→ PROBLEM STATEMENT
In the material below, find each line holding the string "computer" and copy it.

→ INFORMATION SHOWN
********************

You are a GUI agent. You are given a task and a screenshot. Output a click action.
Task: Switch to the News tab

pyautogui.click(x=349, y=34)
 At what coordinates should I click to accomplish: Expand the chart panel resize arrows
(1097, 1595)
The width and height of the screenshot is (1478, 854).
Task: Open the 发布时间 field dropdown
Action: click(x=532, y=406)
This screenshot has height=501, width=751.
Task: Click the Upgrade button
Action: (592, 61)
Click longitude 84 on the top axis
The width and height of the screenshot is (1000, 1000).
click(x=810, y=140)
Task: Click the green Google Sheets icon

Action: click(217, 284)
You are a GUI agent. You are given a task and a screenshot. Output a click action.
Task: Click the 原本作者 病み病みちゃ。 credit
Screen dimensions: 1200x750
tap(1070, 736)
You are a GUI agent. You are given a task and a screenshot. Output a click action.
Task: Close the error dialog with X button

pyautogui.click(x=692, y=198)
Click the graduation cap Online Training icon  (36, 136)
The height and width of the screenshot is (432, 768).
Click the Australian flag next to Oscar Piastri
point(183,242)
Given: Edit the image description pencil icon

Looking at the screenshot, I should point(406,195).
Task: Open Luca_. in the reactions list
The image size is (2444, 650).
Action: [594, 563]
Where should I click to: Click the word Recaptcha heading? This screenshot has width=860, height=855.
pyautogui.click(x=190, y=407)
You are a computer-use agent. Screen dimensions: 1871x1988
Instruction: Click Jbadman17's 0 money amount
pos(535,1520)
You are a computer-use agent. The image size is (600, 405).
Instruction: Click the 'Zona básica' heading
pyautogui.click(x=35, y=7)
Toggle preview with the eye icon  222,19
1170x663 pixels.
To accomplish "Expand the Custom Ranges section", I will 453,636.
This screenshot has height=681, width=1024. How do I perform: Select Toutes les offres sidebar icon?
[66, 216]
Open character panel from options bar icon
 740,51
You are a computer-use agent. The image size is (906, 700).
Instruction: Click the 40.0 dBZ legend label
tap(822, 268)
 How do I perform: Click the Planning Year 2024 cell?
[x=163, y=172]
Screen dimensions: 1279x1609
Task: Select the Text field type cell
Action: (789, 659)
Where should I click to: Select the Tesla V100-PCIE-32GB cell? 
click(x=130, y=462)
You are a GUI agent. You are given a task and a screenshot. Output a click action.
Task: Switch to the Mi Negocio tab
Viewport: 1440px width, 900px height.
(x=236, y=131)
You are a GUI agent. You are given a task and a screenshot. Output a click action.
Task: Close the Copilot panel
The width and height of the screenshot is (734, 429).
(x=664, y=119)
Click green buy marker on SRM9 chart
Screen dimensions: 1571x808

********************

→ SOLUTION TO THIS TASK
You are a computer-use agent. Screen dimensions: 1871x1988
You are a computer-use agent. The image size is (600, 405).
You are a computer-use agent. The image size is (906, 700).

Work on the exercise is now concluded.